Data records

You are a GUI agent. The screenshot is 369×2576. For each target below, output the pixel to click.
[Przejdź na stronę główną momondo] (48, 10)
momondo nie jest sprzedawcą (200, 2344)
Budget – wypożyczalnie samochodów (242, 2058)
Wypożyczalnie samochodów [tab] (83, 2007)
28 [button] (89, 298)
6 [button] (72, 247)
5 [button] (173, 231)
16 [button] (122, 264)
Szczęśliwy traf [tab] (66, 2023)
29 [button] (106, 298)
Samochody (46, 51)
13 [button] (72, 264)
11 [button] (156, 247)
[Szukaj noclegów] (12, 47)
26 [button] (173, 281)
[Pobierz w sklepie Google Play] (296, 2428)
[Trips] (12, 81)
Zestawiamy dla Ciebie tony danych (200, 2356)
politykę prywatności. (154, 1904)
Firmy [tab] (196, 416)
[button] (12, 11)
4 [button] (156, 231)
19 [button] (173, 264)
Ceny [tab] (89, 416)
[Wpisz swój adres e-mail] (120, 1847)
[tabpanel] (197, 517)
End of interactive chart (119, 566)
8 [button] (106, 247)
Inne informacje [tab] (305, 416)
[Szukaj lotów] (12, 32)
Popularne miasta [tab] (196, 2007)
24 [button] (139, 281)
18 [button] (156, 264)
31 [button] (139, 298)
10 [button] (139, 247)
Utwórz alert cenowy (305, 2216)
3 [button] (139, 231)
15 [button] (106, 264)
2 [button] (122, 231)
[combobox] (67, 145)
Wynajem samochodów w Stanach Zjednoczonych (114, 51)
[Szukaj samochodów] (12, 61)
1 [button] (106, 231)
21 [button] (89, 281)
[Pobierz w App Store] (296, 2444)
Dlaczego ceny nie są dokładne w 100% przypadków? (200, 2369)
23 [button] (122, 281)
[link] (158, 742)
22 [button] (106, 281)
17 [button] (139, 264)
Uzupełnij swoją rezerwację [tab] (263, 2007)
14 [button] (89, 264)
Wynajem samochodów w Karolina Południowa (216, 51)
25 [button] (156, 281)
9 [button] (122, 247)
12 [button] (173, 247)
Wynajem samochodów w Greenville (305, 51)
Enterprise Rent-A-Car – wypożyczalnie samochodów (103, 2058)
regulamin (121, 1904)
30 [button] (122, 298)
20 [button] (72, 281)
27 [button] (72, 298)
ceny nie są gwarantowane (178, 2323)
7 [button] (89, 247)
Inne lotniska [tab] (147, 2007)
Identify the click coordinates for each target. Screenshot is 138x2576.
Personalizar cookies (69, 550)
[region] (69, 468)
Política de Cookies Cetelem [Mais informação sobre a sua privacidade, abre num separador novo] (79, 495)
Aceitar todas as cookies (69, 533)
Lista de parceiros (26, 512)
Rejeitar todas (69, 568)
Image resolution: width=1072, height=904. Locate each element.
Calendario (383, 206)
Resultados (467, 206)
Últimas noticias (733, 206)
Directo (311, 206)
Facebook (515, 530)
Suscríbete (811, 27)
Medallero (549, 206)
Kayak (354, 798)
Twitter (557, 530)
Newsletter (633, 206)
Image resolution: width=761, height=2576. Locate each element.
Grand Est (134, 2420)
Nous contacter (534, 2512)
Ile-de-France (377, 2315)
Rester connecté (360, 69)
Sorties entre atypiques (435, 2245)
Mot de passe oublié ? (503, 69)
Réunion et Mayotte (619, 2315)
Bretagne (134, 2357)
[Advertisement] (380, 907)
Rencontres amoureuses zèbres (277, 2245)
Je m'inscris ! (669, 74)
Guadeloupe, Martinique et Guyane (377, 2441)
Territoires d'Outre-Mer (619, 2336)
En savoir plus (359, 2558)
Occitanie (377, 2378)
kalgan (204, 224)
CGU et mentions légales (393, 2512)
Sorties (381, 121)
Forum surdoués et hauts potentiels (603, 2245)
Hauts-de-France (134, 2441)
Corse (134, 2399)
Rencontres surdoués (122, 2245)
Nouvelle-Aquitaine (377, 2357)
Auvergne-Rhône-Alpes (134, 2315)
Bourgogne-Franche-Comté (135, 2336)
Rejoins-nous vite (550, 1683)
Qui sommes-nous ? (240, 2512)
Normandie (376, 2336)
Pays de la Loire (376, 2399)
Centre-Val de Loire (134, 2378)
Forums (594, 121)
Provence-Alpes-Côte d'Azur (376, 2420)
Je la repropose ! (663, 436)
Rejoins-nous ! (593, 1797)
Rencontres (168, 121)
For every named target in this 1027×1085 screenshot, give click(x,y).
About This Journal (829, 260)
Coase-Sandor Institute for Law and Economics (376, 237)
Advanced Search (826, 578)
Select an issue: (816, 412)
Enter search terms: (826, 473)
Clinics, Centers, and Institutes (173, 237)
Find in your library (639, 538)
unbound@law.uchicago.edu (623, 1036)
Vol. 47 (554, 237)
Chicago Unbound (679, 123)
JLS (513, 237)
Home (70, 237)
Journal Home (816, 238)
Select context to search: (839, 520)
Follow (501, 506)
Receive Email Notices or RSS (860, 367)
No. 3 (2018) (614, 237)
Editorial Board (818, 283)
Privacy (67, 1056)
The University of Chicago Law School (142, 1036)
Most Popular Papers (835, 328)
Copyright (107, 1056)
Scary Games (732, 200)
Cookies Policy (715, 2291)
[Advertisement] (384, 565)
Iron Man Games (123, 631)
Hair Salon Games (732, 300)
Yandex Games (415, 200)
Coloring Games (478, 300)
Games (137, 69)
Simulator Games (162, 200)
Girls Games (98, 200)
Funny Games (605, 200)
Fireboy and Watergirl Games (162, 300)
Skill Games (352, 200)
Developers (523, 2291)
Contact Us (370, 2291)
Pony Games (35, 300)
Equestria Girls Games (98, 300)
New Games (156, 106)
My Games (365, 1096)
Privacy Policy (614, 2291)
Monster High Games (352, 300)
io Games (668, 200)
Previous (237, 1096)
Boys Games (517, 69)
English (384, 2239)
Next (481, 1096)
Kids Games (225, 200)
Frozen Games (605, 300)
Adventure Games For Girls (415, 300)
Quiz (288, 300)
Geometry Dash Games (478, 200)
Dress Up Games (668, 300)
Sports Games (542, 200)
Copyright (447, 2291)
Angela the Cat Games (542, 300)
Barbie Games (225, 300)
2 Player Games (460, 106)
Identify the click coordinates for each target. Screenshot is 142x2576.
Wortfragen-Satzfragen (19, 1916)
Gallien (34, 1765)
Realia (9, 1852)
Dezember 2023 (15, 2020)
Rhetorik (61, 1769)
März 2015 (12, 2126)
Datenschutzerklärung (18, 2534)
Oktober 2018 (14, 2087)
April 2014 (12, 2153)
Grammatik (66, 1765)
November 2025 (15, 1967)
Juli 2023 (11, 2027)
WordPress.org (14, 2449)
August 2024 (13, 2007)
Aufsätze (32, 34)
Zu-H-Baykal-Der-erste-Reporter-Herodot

PROBLEM DESCRIPTION: Copy the material above line by line, leaving each line unchanged.

RESULT:
You are a GUI agent. The screenshot is 369×2576. For each target below, output the pixel to click.
[Przejdź na stronę główną momondo] (48, 10)
momondo nie jest sprzedawcą (200, 2344)
Budget – wypożyczalnie samochodów (242, 2058)
Wypożyczalnie samochodów [tab] (83, 2007)
28 [button] (89, 298)
6 [button] (72, 247)
5 [button] (173, 231)
16 [button] (122, 264)
Szczęśliwy traf [tab] (66, 2023)
29 [button] (106, 298)
Samochody (46, 51)
13 [button] (72, 264)
11 [button] (156, 247)
[Szukaj noclegów] (12, 47)
26 [button] (173, 281)
[Pobierz w sklepie Google Play] (296, 2428)
[Trips] (12, 81)
Zestawiamy dla Ciebie tony danych (200, 2356)
politykę prywatności. (154, 1904)
Firmy [tab] (196, 416)
[button] (12, 11)
4 [button] (156, 231)
19 [button] (173, 264)
Ceny [tab] (89, 416)
[Wpisz swój adres e-mail] (120, 1847)
[tabpanel] (197, 517)
End of interactive chart (119, 566)
8 [button] (106, 247)
Inne informacje [tab] (305, 416)
[Szukaj lotów] (12, 32)
Popularne miasta [tab] (196, 2007)
24 [button] (139, 281)
18 [button] (156, 264)
31 [button] (139, 298)
10 [button] (139, 247)
Utwórz alert cenowy (305, 2216)
3 [button] (139, 231)
15 [button] (106, 264)
2 [button] (122, 231)
[combobox] (67, 145)
Wynajem samochodów w Stanach Zjednoczonych (114, 51)
[Szukaj samochodów] (12, 61)
1 [button] (106, 231)
21 [button] (89, 281)
[Pobierz w App Store] (296, 2444)
Dlaczego ceny nie są dokładne w 100% przypadków? (200, 2369)
23 [button] (122, 281)
[link] (158, 742)
22 [button] (106, 281)
17 [button] (139, 264)
Uzupełnij swoją rezerwację [tab] (263, 2007)
14 [button] (89, 264)
Wynajem samochodów w Karolina Południowa (216, 51)
25 [button] (156, 281)
9 [button] (122, 247)
12 [button] (173, 247)
Wynajem samochodów w Greenville (305, 51)
Enterprise Rent-A-Car – wypożyczalnie samochodów (103, 2058)
regulamin (121, 1904)
30 [button] (122, 298)
20 [button] (72, 281)
27 [button] (72, 298)
ceny nie są gwarantowane (178, 2323)
7 [button] (89, 247)
Inne lotniska [tab] (147, 2007)
Identify the click coordinates for each target. Screenshot is 138x2576.
Personalizar cookies (69, 550)
[region] (69, 468)
Política de Cookies Cetelem [Mais informação sobre a sua privacidade, abre num separador novo] (79, 495)
Aceitar todas as cookies (69, 533)
Lista de parceiros (26, 512)
Rejeitar todas (69, 568)
Image resolution: width=1072, height=904. Locate each element.
Calendario (383, 206)
Resultados (467, 206)
Últimas noticias (733, 206)
Directo (311, 206)
Facebook (515, 530)
Suscríbete (811, 27)
Medallero (549, 206)
Kayak (354, 798)
Twitter (557, 530)
Newsletter (633, 206)
Image resolution: width=761, height=2576. Locate each element.
Grand Est (134, 2420)
Nous contacter (534, 2512)
Ile-de-France (377, 2315)
Rester connecté (360, 69)
Sorties entre atypiques (435, 2245)
Mot de passe oublié ? (503, 69)
Réunion et Mayotte (619, 2315)
Bretagne (134, 2357)
[Advertisement] (380, 907)
Rencontres amoureuses zèbres (277, 2245)
Je m'inscris ! (669, 74)
Guadeloupe, Martinique et Guyane (377, 2441)
Territoires d'Outre-Mer (619, 2336)
En savoir plus (359, 2558)
Occitanie (377, 2378)
kalgan (204, 224)
CGU et mentions légales (393, 2512)
Sorties (381, 121)
Forum surdoués et hauts potentiels (603, 2245)
Hauts-de-France (134, 2441)
Corse (134, 2399)
Rencontres surdoués (122, 2245)
Nouvelle-Aquitaine (377, 2357)
Auvergne-Rhône-Alpes (134, 2315)
Bourgogne-Franche-Comté (135, 2336)
Rejoins-nous vite (550, 1683)
Qui sommes-nous ? (240, 2512)
Normandie (376, 2336)
Pays de la Loire (376, 2399)
Centre-Val de Loire (134, 2378)
Forums (594, 121)
Provence-Alpes-Côte d'Azur (376, 2420)
Je la repropose ! (663, 436)
Rejoins-nous ! (593, 1797)
Rencontres (168, 121)
For every named target in this 1027×1085 screenshot, give click(x,y).
About This Journal (829, 260)
Coase-Sandor Institute for Law and Economics (376, 237)
Advanced Search (826, 578)
Select an issue: (816, 412)
Enter search terms: (826, 473)
Clinics, Centers, and Institutes (173, 237)
Find in your library (639, 538)
unbound@law.uchicago.edu (623, 1036)
Vol. 47 (554, 237)
Chicago Unbound (679, 123)
JLS (513, 237)
Home (70, 237)
Journal Home (816, 238)
Select context to search: (839, 520)
Follow (501, 506)
Receive Email Notices or RSS (860, 367)
No. 3 (2018) (614, 237)
Editorial Board (818, 283)
Privacy (67, 1056)
The University of Chicago Law School (142, 1036)
Most Popular Papers (835, 328)
Copyright (107, 1056)
Scary Games (732, 200)
Cookies Policy (715, 2291)
[Advertisement] (384, 565)
Iron Man Games (123, 631)
Hair Salon Games (732, 300)
Yandex Games (415, 200)
Coloring Games (478, 300)
Games (137, 69)
Simulator Games (162, 200)
Girls Games (98, 200)
Funny Games (605, 200)
Fireboy and Watergirl Games (162, 300)
Skill Games (352, 200)
Developers (523, 2291)
Contact Us (370, 2291)
Pony Games (35, 300)
Equestria Girls Games (98, 300)
New Games (156, 106)
My Games (365, 1096)
Privacy Policy (614, 2291)
Monster High Games (352, 300)
io Games (668, 200)
Previous (237, 1096)
Boys Games (517, 69)
English (384, 2239)
Next (481, 1096)
Kids Games (225, 200)
Frozen Games (605, 300)
Adventure Games For Girls (415, 300)
Quiz (288, 300)
Geometry Dash Games (478, 200)
Dress Up Games (668, 300)
Sports Games (542, 200)
Copyright (447, 2291)
Angela the Cat Games (542, 300)
Barbie Games (225, 300)
2 Player Games (460, 106)
Identify the click coordinates for each target. Screenshot is 142x2576.
Wortfragen-Satzfragen (19, 1916)
Gallien (34, 1765)
Realia (9, 1852)
Dezember 2023 (15, 2020)
Rhetorik (61, 1769)
März 2015 (12, 2126)
Datenschutzerklärung (18, 2534)
Oktober 2018 (14, 2087)
April 2014 (12, 2153)
Grammatik (66, 1765)
November 2025 (15, 1967)
Juli 2023 (11, 2027)
WordPress.org (14, 2449)
August 2024 (13, 2007)
Aufsätze (32, 34)
Zu-H-Baykal-Der-erste-Reporter-Herodot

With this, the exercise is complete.